Malheureusement, le salarié de Congo Airways SA avec CA, détenteur des actions qui en principe donnent le droit de participer aux assemblées, lieux privilégiés pour exprimer son droit de vote, est exclu, d'en disposer, ni par un représentant ni par un mandataire, lors des réunions des actionnaires, par conséquent, ils ne votent pas, ce qui constitue une distorsion au principe sus-évoqué ayant trait à l'égalité des actions.

L'article 542 de l'AUSCGIE explique mieux cette situation car les actions rachetées par la société conformément aux dispositions des articles 639 et suivants sont dépourvues de droit de vote. Il ne peut en être tenu compte pour le calcul du quorum.

Nous comprenons alors mieux l'attitude du législateur OHADA qui n'a voulu que le salarié actionnaire ne soit qu'un détenteur précaire des actions qui demeurent toujours la propriété de la société. Ainsi le dispose l'article 625 du Code Civil Congolais Livre III, quand on a commencé à posséder pour autrui, on est toujours présumé posséder au même titre, s'il n'y a preuve du contraire. On peut, dans ce cas, affirmer que le salarié possède pour autrui. Devenant ainsi un détenteur précaire des actions qui lui sont attribuées, le salarié ne peut ni en user (en exerçant un droit de vote), ni en jouir (en bénéficiant d'un droit d'information), ni même en disposer car lesdites actions sont indisponibles et non négociables.
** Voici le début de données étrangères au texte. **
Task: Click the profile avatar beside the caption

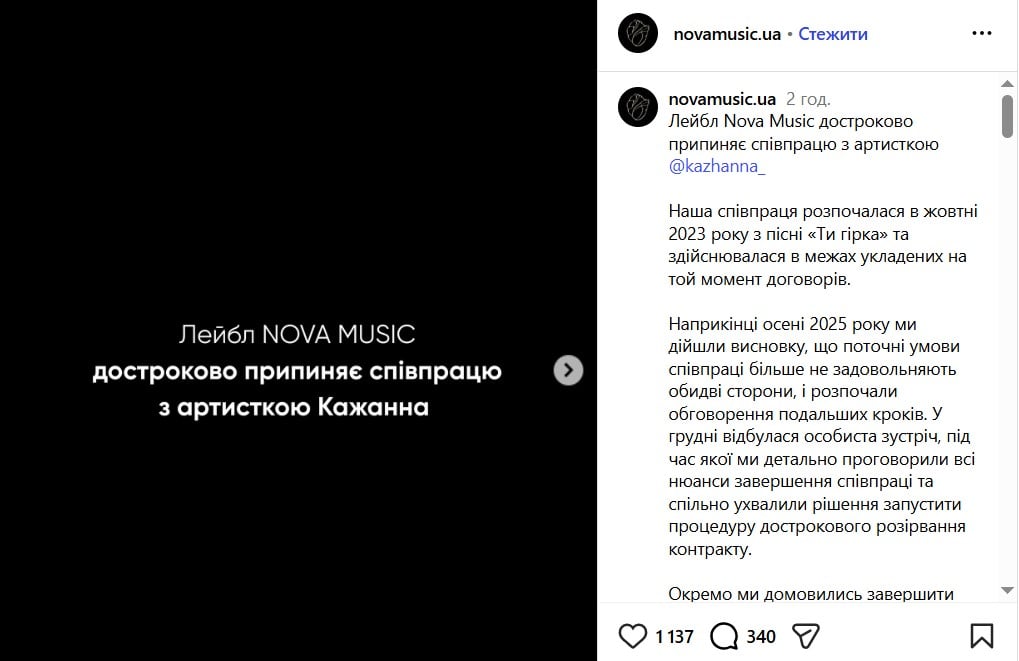Action: pos(637,106)
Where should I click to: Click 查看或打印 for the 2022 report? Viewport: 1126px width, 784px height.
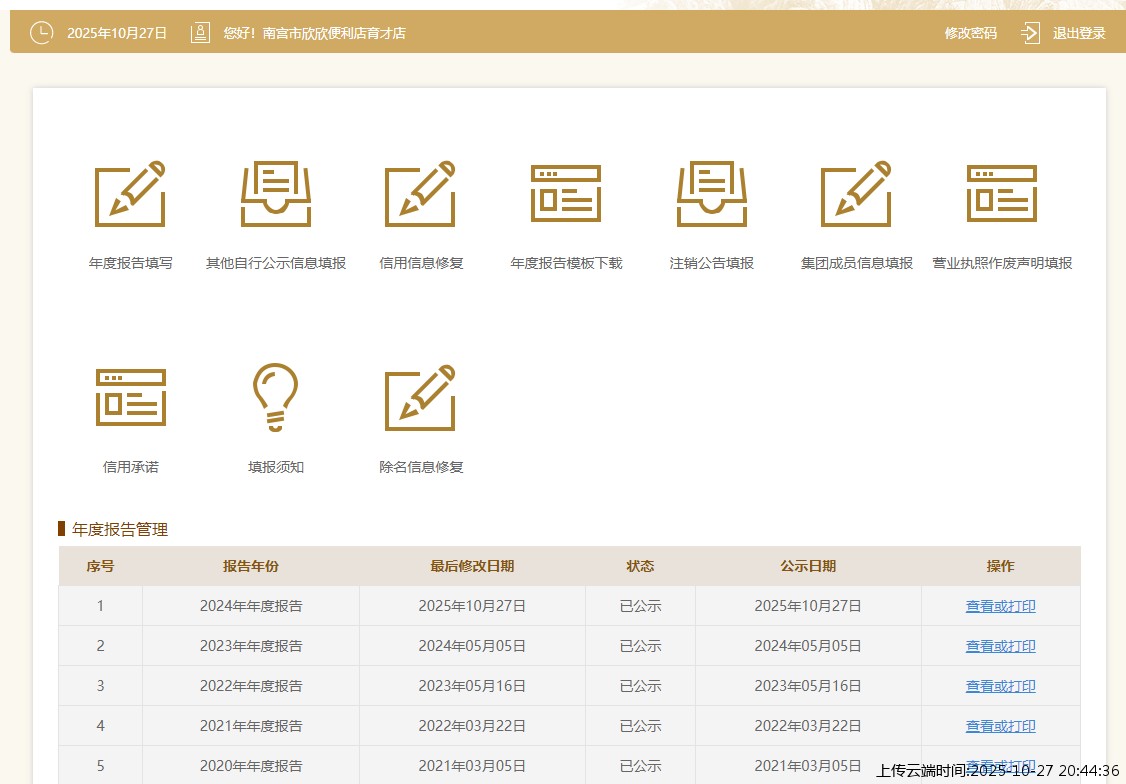point(1000,686)
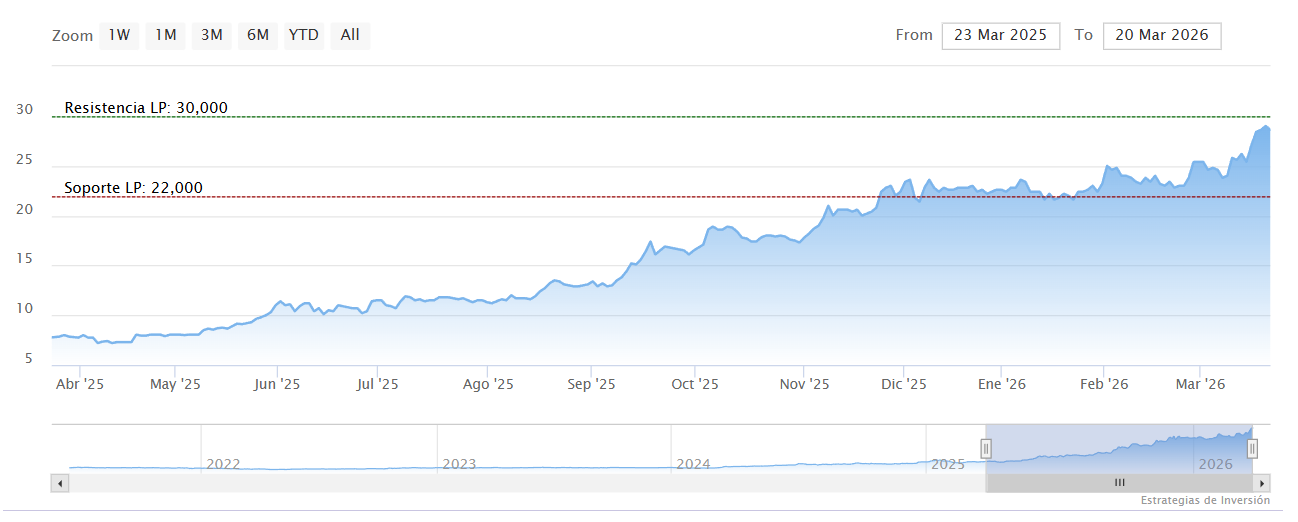This screenshot has height=522, width=1298.
Task: Choose the YTD zoom option
Action: coord(303,36)
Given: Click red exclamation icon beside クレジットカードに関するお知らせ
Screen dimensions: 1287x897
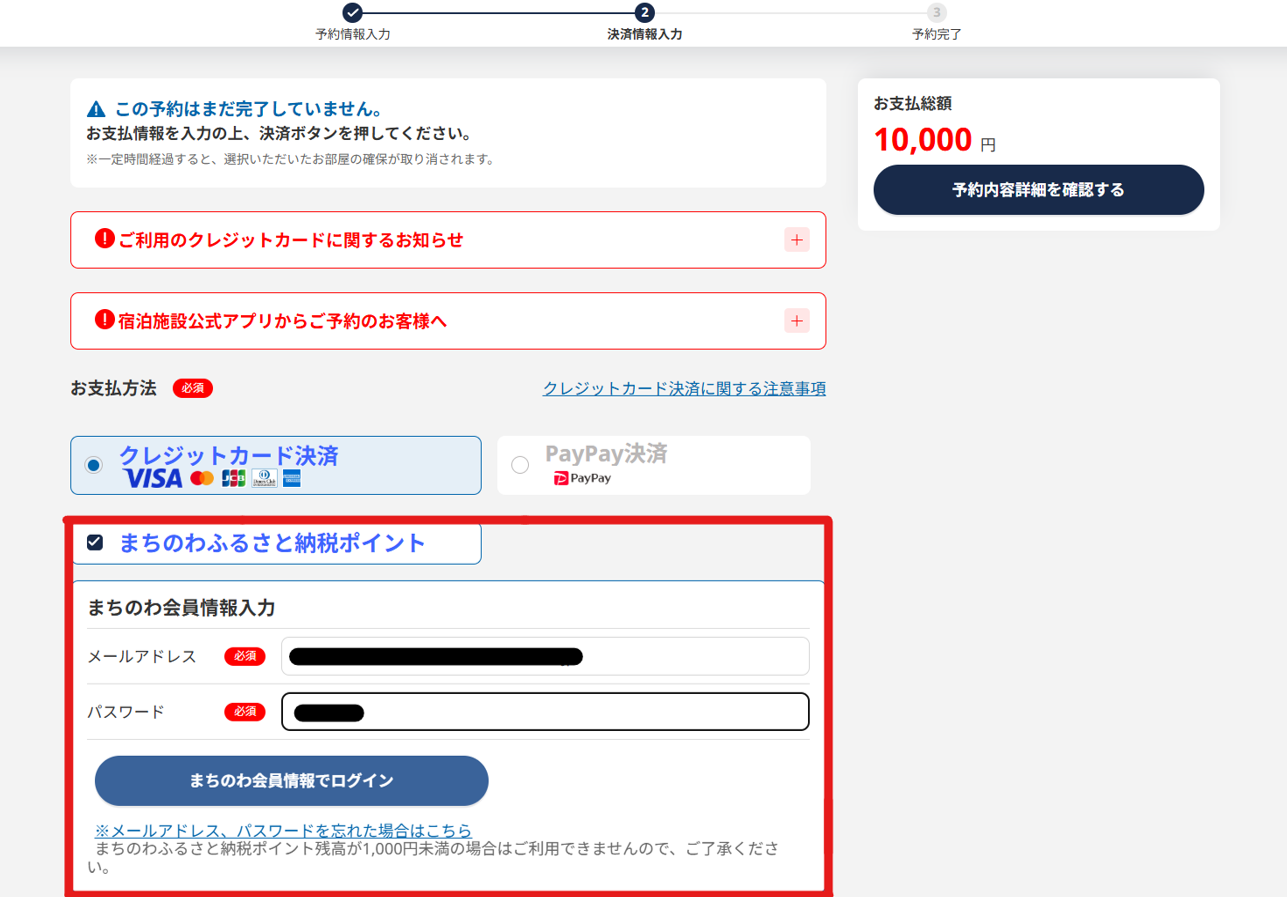Looking at the screenshot, I should coord(105,238).
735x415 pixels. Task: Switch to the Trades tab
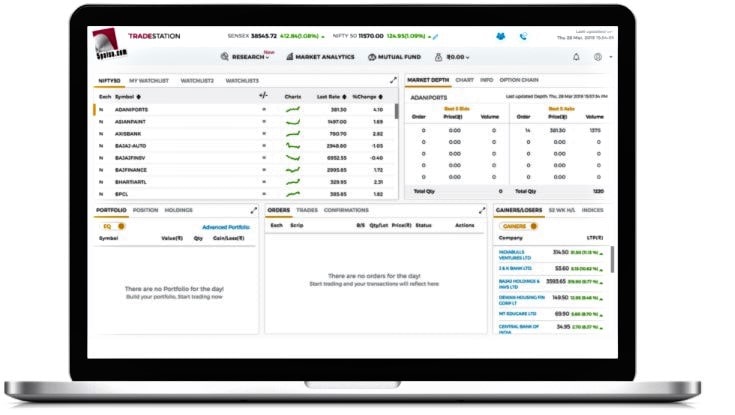307,211
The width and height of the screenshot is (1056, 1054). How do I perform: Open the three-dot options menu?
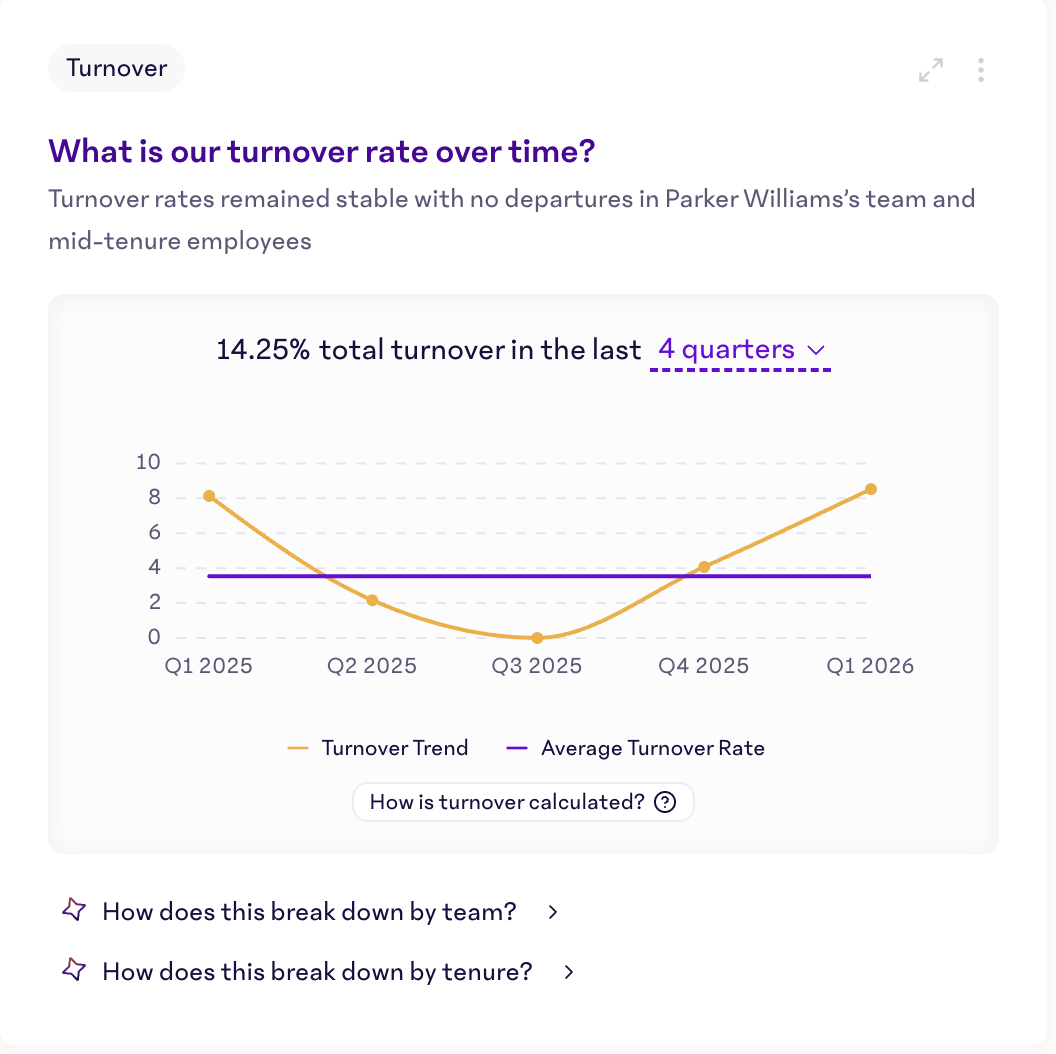point(980,69)
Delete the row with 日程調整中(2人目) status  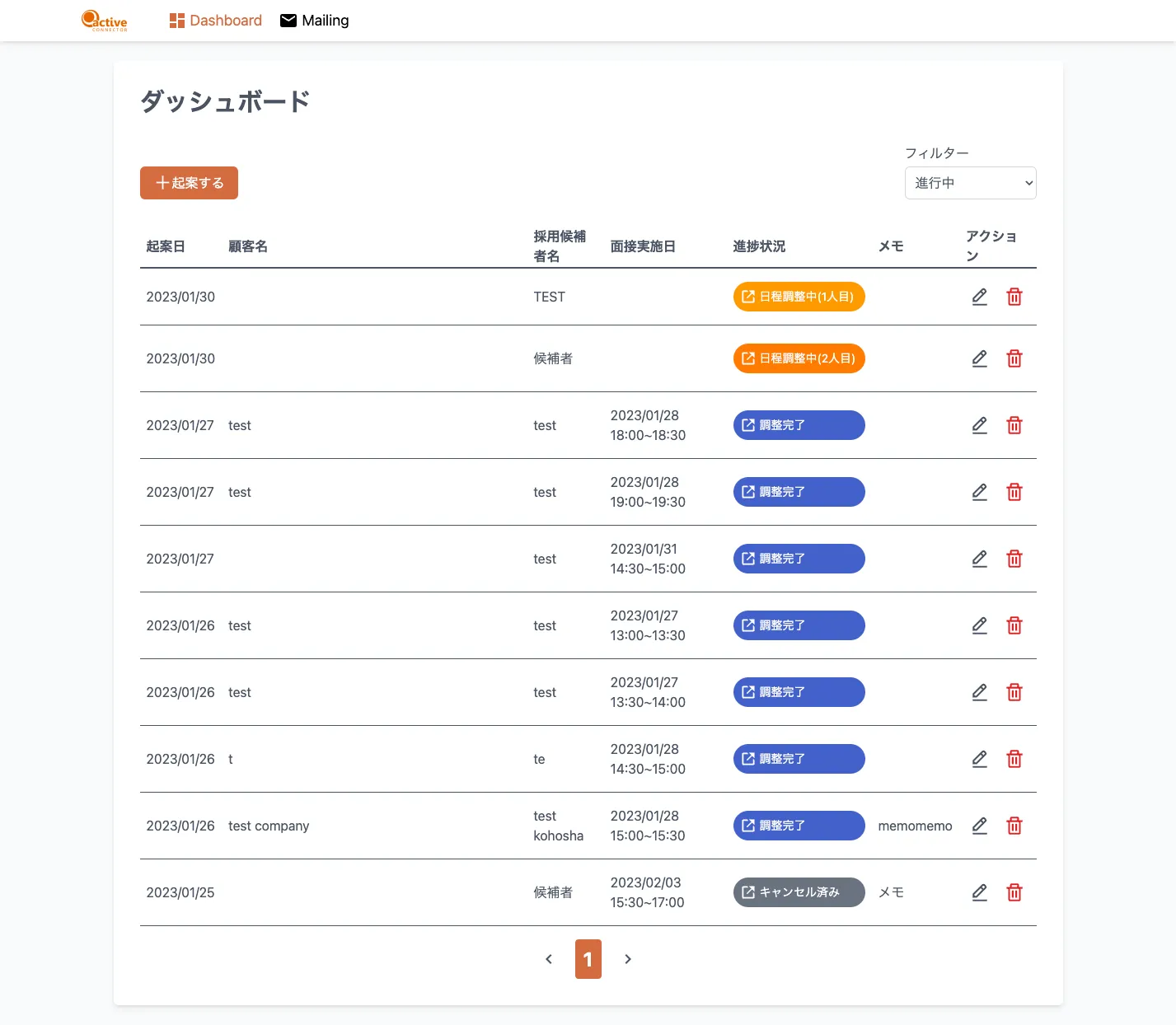click(x=1014, y=358)
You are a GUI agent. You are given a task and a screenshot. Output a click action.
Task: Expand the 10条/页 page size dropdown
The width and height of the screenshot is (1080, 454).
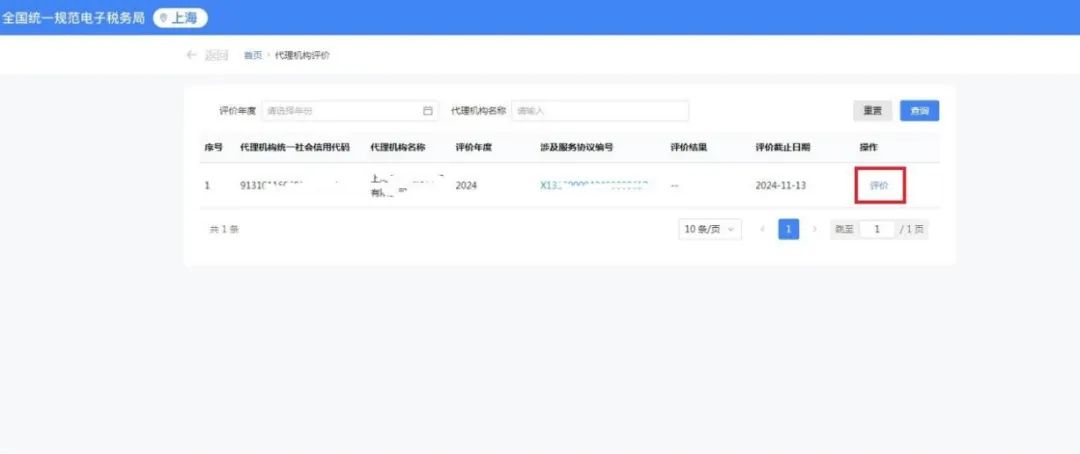(710, 230)
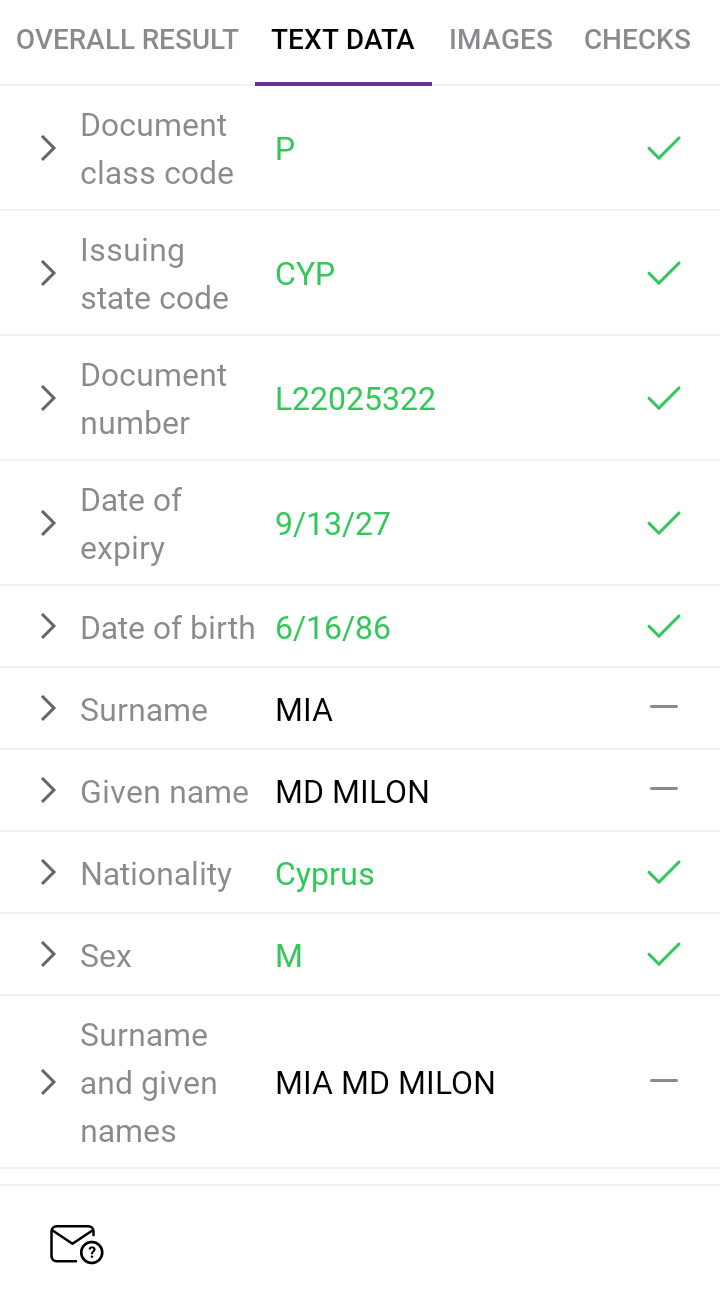Switch to the Overall Result tab
The height and width of the screenshot is (1294, 720).
127,40
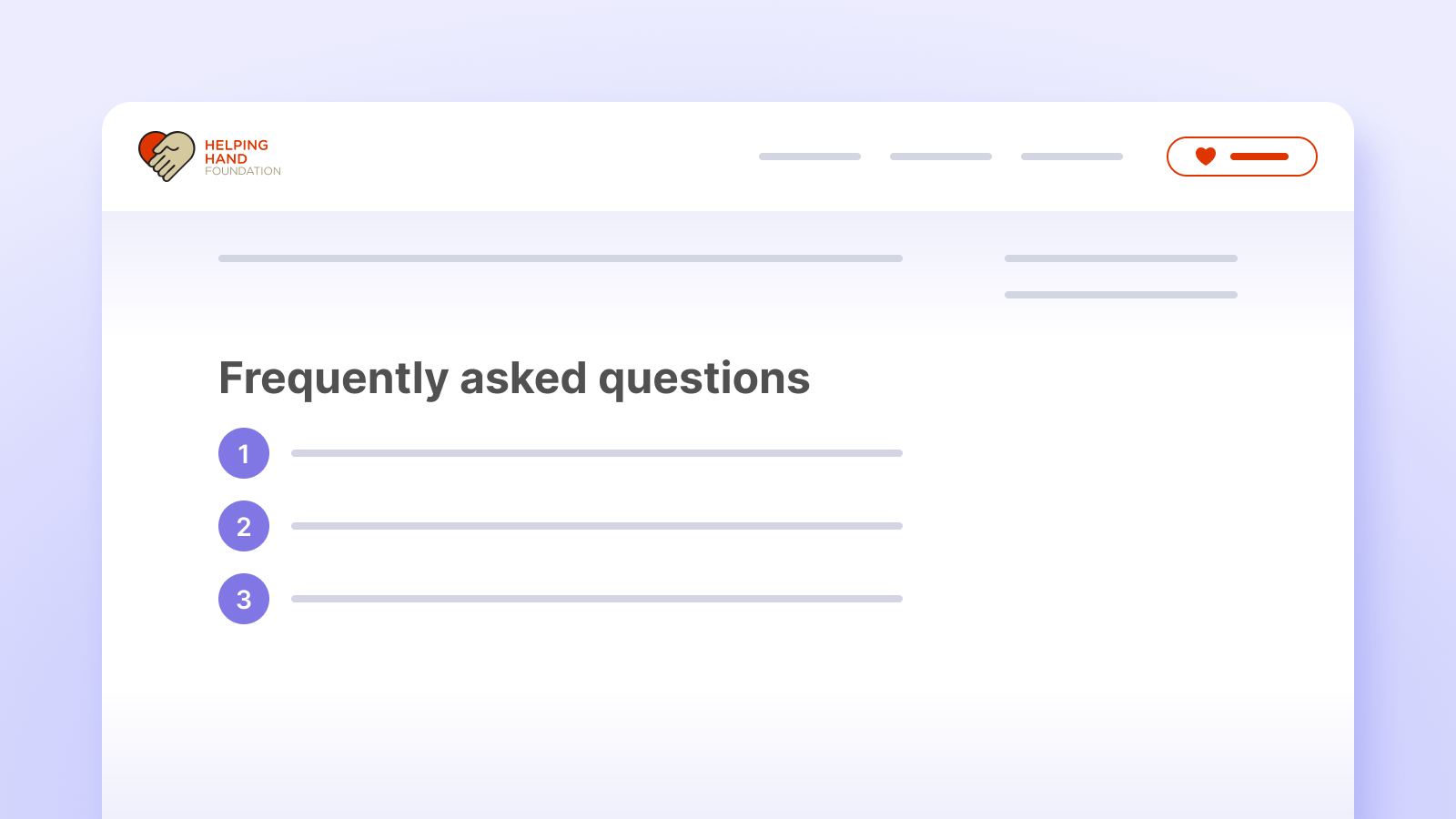Click the long placeholder line above the heading

click(x=561, y=258)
De cette manière, on est tenté de voir dans cette attribution d'actions inutilisables comme disait VASSEUR (1981, p. 64) cité par (KOMLAN ALAKI, 2014), un cadeau d'un capitalisme aux abois qui doute de lui-même et qui veut « se donner bonne conscience ou donner bonne conscience aux pouvoirs publics ».

En voulant contenir l'actionnariat salarié dans une proportion raisonnable, le législateur a contribué à créer une catégorie hétéroclite et inédite d'actions entre les mains des salariés.

Comme pour le cas de la privation du droit de vote, la détention d'actions ne donne pas au salarié le droit aux dividendes.